◆ **PROBLEMS TO WORK ON**
a: Answer these questions about the passage on annotations in HTML below, one answer per line, marked to match:
(i) Which new HTML elements did an informal proposal put forward for footnote-style references?
(ii) What three existing mechanisms does the passage give as examples for embedding annotations in HTML documents?
(iii) Besides HTML, what else does the Note avoid needing an extension of?
b: Write a continuation of the passage on annotations in HTML below, starting after its final sentence.

◆ **SELECTED EXTRACT**
Pending further experimentation, use-case development, incubation and broader collaborative efforts, this Note stops short of proposing any new, annotation-specific extensions to HTML [html]. Nor does it propose any new, annotation-specific HTML elements or attributes. To address specific use cases, possible extensions of HTML have been discussed within the Web Annotation Working Group and elsewhere, e.g., an informal proposal for new note, notegroup, and noteref HTML elements to better handle footnote-style references within HTML documents [html-notes]. But for now this Note only considers approaches that can work out of the box today, without the need for an extension of HTML or the Web Annotation Vocabulary [annotation-vocab]. These approaches rely on existing mechanisms, e.g., RDFa, JSON-LD, fragment identifiers, to embed annotations and elements of annotations within HTML documents.

◆ **PROVIDED DATA**
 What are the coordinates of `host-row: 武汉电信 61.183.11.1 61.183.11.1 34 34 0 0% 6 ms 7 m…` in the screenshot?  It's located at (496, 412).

...

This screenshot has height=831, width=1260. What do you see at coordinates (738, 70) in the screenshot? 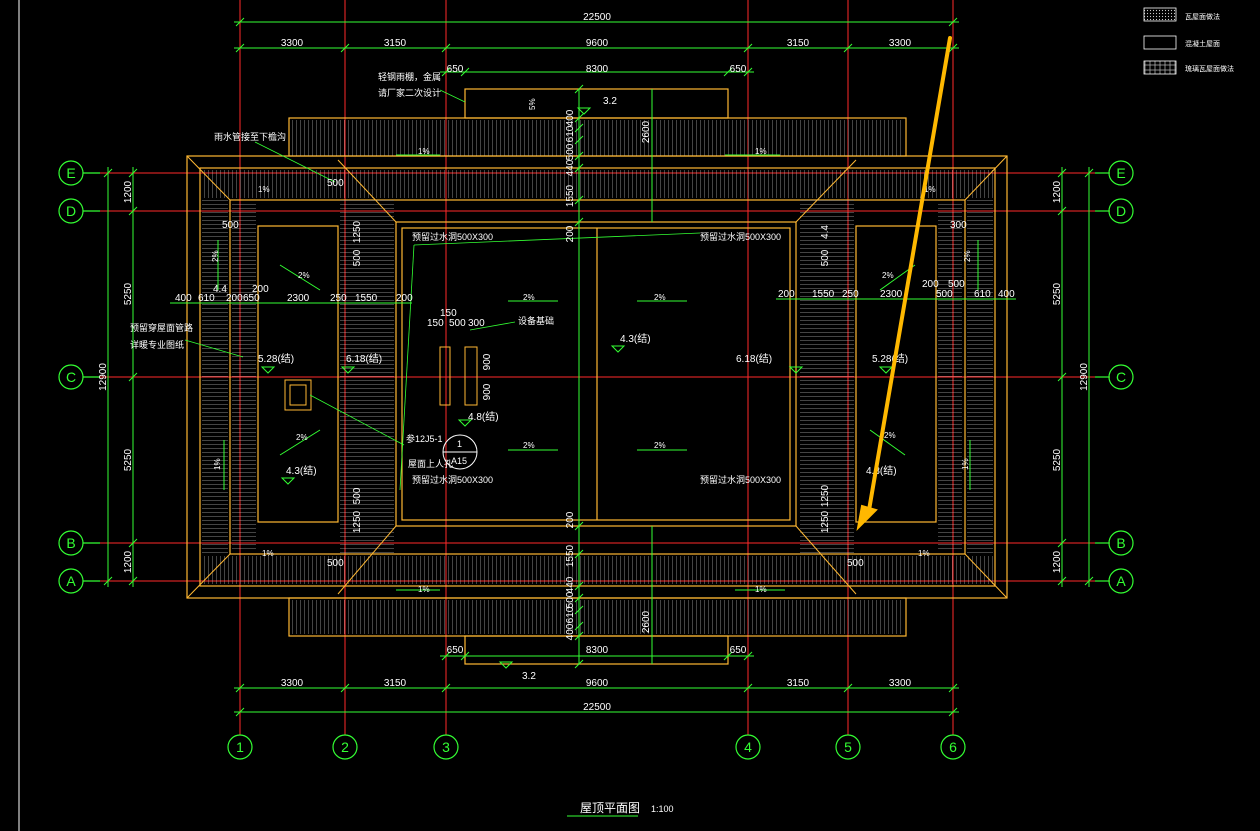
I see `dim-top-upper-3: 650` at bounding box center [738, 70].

◆ **ANSWERS GIVEN**
a:
(i) The informal proposal put forward note, notegroup, and noteref elements.
(ii) The passage gives RDFa, JSON-LD, and fragment identifiers as examples.
(iii) The Note also avoids needing an extension of the Web Annotation Vocabulary.

b:
This document also neither addresses nor proposes user interface implementations. Some illustrations included have been drawn from demonstration or developmental implementations that include user interface features, but the focus of this Note is the inclusion of annotations in HTML, not interface design.
The interest in embedding Web Annotations within HTML is motivated by several generic use cases that predate or have arisen over the course of the Web Annotation Working Group's existence, a few of which are listed here:
JSON-LD [json-ld] is the serialization format used in the Web Annotation Data Model [annotation-model]. HTML can accommodate this serialization format directly via the use of the HTML <script>
element with its
type
attribute assigned the media type for a Web Annotation:
application/ld+json;profile="http://www.w3.org/ns/anno.jsonld"
.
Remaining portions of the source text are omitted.